[drupal-devel] Admin theme?

Gerhard Killesreiter killesreiter at physik.uni-freiburg.de
Mon May 30 05:38:53 UTC 2005



On Sun, 29 May 2005, K B wrote:

> Whether we like it or not, perception is everything. The original
> article gives Drupal high marks as the most feature laden CMS.

This actually worried me more than the rest of his article.
First, I don't think "feature laden" is actually positive, second he
does not seem to have a wide overview over the CMS world.

> His style and language are vulgar for sure, but as I pointed
> elsewhere, some people never get over high school style talk. Many
> don't differentiate between chat, email, blogs, and use the same
> trash talk everywhere.

Right, we should not worry over such people. We should not even work
them with the clue bat. Waste of time.

> The rest of the comments do not stem from a vacuum though. Let us deal
> with the real issues (not the style) he raises (somehow) rather than
> be in denial, and go in ad hominem mode.

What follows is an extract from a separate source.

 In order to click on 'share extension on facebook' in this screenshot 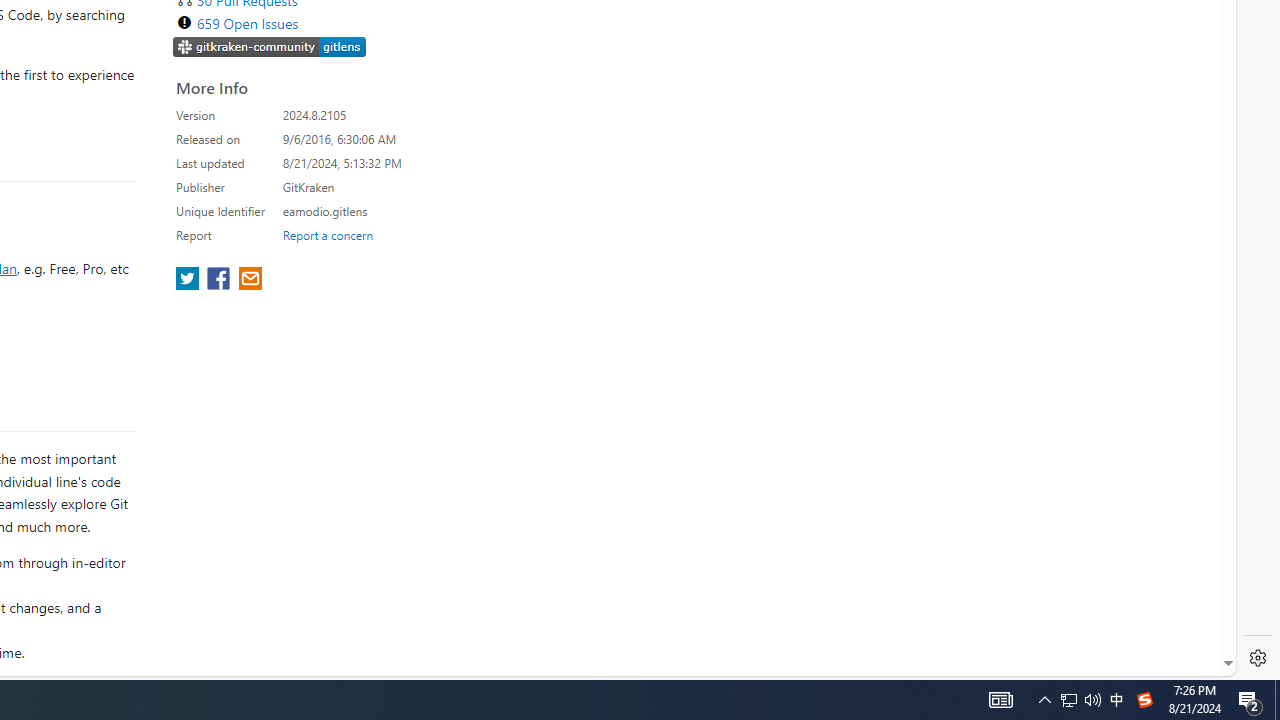, I will do `click(220, 280)`.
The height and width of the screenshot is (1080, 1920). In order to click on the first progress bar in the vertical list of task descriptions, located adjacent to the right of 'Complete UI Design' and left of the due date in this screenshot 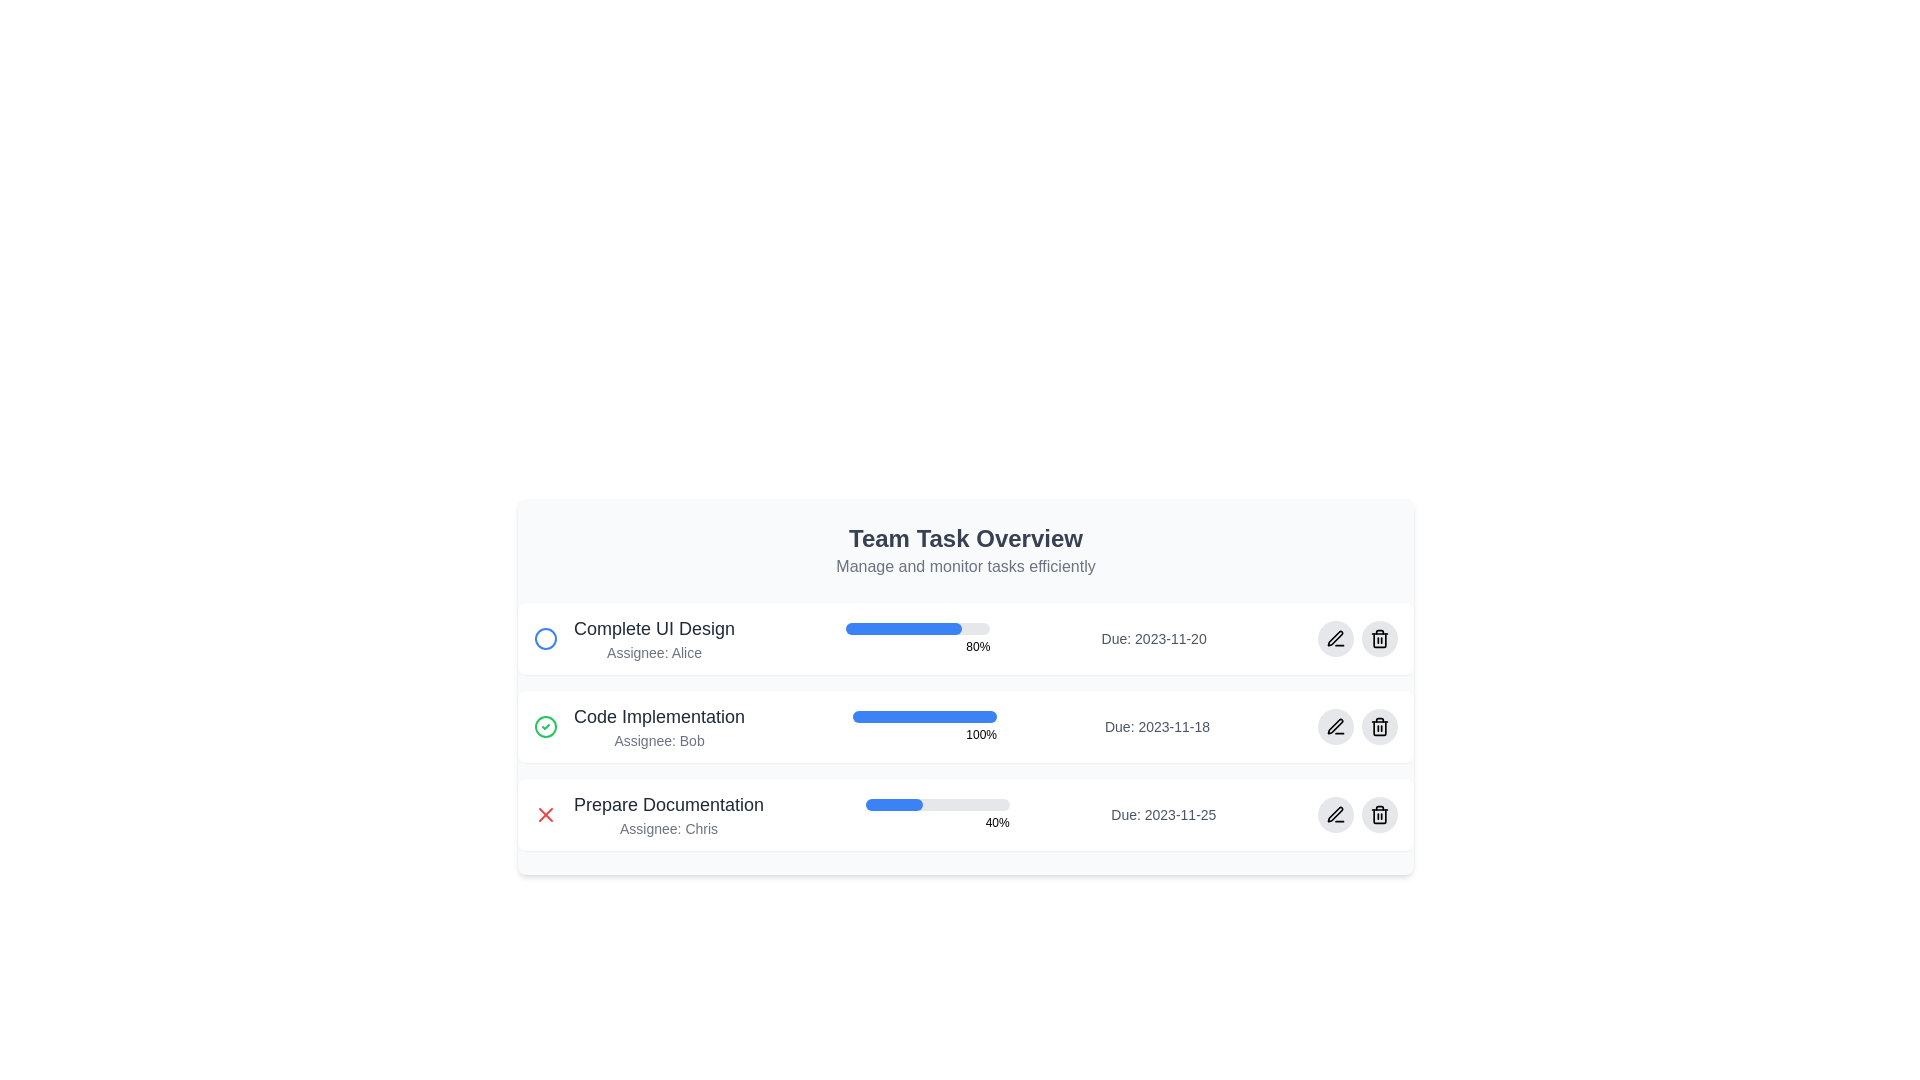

There is no issue, only perception.

The "problem" with Drupal is that it is very modular and flexible.
/Your/ admin function can be /my/ user feature. Thus, it is very hard to
determine which pages are "admin" pages. There are a few pages which are
more admin like than others of course. I would not mind if we'd modify
Drupal to add "admin" CSS tags for such pages if it would stop the
constant whining and bitching.

One point to consider is: If you cannot use your regular theme for admin
pages (because it is too graphics laden?) then what good is it for your
usual pages?

I am a site administrator at drupal.org and never found it a problem
that bluebeach is used for both types of pages. I've recently set up a
site using occy.theme and was rather surprised that it has some sort of
an admin theme for URLs starting with "admin". I guess I can work with
both.

The suggestion by Scott to add an "admin" theme for the actual admin
account and use a user acoount for everyday's work is also worth to
consider. I am doing that at drupal.org. If you can add subdomains at
will, you can also make admin.doma.in an alias to doma.in and have both
accounts open in the same browser (Killes' Drupal Secrets #22).